Me gustaba verle cubierto con su gorra de capitán. Se la ponía para ir a los entierros y cuando venía a visitarle un mayordomo tan viejo como él. Para asistir a los entierros se ponía la gorra de plato con las dos anclas bordadas rodeadas de laureles. Verde se ponía contento y si no le encerrábamos, le seguía ladrando hasta la iglesia. Aunque el cura se enfadaba, el abuelo dejaba sentarse al perro a sus pies.
- Deje en paz a mi perro. Hemos vivido juntos muchos temporales como para que no pueda acompañarme a los funerales de mis vecinos.

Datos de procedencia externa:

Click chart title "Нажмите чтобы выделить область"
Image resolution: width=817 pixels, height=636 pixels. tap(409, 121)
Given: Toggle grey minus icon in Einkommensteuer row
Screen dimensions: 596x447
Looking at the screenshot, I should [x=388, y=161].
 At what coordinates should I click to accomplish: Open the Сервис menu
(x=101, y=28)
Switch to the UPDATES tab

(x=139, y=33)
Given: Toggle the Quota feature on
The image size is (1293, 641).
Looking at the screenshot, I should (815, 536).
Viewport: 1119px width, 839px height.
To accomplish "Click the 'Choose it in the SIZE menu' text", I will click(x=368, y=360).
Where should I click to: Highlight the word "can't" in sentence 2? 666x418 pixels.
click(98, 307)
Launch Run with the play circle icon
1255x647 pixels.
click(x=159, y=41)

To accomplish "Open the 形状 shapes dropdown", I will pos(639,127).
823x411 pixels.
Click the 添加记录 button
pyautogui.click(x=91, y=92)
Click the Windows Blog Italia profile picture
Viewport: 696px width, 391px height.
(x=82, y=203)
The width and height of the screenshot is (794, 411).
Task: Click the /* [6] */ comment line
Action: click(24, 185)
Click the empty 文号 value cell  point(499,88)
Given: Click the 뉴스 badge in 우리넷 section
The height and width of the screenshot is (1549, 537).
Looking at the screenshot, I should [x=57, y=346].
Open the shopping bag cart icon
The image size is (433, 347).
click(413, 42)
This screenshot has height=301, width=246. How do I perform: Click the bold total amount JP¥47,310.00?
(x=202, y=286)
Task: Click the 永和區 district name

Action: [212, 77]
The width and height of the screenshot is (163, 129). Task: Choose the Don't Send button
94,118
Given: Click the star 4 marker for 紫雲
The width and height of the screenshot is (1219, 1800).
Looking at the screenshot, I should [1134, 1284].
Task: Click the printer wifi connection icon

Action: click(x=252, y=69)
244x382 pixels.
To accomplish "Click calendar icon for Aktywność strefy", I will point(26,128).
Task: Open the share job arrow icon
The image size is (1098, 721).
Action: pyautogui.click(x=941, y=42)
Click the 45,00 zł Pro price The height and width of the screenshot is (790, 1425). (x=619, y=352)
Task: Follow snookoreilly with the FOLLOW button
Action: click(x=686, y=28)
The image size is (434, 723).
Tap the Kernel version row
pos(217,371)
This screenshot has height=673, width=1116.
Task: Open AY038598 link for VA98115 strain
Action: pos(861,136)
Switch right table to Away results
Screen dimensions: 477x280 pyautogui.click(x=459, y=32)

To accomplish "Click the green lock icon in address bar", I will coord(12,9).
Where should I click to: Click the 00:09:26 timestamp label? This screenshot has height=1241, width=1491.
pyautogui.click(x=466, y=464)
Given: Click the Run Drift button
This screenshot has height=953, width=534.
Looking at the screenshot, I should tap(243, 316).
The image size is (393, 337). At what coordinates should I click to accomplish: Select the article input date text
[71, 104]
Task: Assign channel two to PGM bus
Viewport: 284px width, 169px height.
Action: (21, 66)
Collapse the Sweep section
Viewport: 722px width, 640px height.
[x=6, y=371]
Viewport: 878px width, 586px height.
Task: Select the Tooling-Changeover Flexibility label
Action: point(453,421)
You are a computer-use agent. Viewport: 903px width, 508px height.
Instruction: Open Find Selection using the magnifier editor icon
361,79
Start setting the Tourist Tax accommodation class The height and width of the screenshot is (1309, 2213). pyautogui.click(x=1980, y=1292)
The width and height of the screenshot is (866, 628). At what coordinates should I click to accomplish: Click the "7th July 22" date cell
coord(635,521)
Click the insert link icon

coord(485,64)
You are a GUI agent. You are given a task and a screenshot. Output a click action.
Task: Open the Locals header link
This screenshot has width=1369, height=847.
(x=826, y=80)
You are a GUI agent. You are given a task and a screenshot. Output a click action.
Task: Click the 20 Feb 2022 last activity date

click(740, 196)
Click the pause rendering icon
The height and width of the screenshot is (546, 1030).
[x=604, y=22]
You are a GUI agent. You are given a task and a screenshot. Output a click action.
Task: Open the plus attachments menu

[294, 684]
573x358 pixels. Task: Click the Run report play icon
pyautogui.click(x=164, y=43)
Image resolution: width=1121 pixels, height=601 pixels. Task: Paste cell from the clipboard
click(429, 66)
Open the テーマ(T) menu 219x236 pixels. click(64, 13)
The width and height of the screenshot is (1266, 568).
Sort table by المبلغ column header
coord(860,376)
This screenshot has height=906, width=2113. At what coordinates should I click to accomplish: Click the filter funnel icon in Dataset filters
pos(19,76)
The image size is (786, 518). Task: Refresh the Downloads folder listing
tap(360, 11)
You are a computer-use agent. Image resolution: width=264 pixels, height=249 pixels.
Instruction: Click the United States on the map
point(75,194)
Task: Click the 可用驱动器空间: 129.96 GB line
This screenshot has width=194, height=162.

El mayordomo venía con sombrero de alas. Algunas veces se encerraban en el cuarto del abuelo y permanecían dando voces y pegando puñetazos encima de la mesa del despacho. Un día le oí al abuelo decirle:
- No vengas a romperme la paz.
- ¿Qué paz te rompo?
- El silencio.
Don Claudio no vino más.
Sucedió después de morirse la abuela. Y es que desde que ella se fue, al abuelo le pesaba el mundo.

El abuelo se murió tres años después que la abuela. Primero dejó sus paseos. Después se sentaba debajo de la parra en una silla de cuerdas. Un día la cambió por la butaca verde de su alcoba. Vivió el verano casi sin hablar. Yo me sentaba en el suelo mirándole cómo me miraba. Sus ojos azules se posaban en los míos como si no me conociera. Hablaba poco. Frases perdidas. Un día alargó el brazo como para retenerme y dijo:
- El negro de abajo es mío. Recuérdalo. 
No dijo más. Le interrogué de cien formas diferentes para llamar su atención. Fue inútil. Al mediodía pregunté a mi madre si ella sabía lo que me había querido decir el abuelo.
- Está perdiendo la cabeza- dijo.
No me conformé. Menos, al advertir que el abuelo empezó a jugar con sus cejas y a mover el azul de sus ojos. Desde el primer momento supe que me quería decir algo.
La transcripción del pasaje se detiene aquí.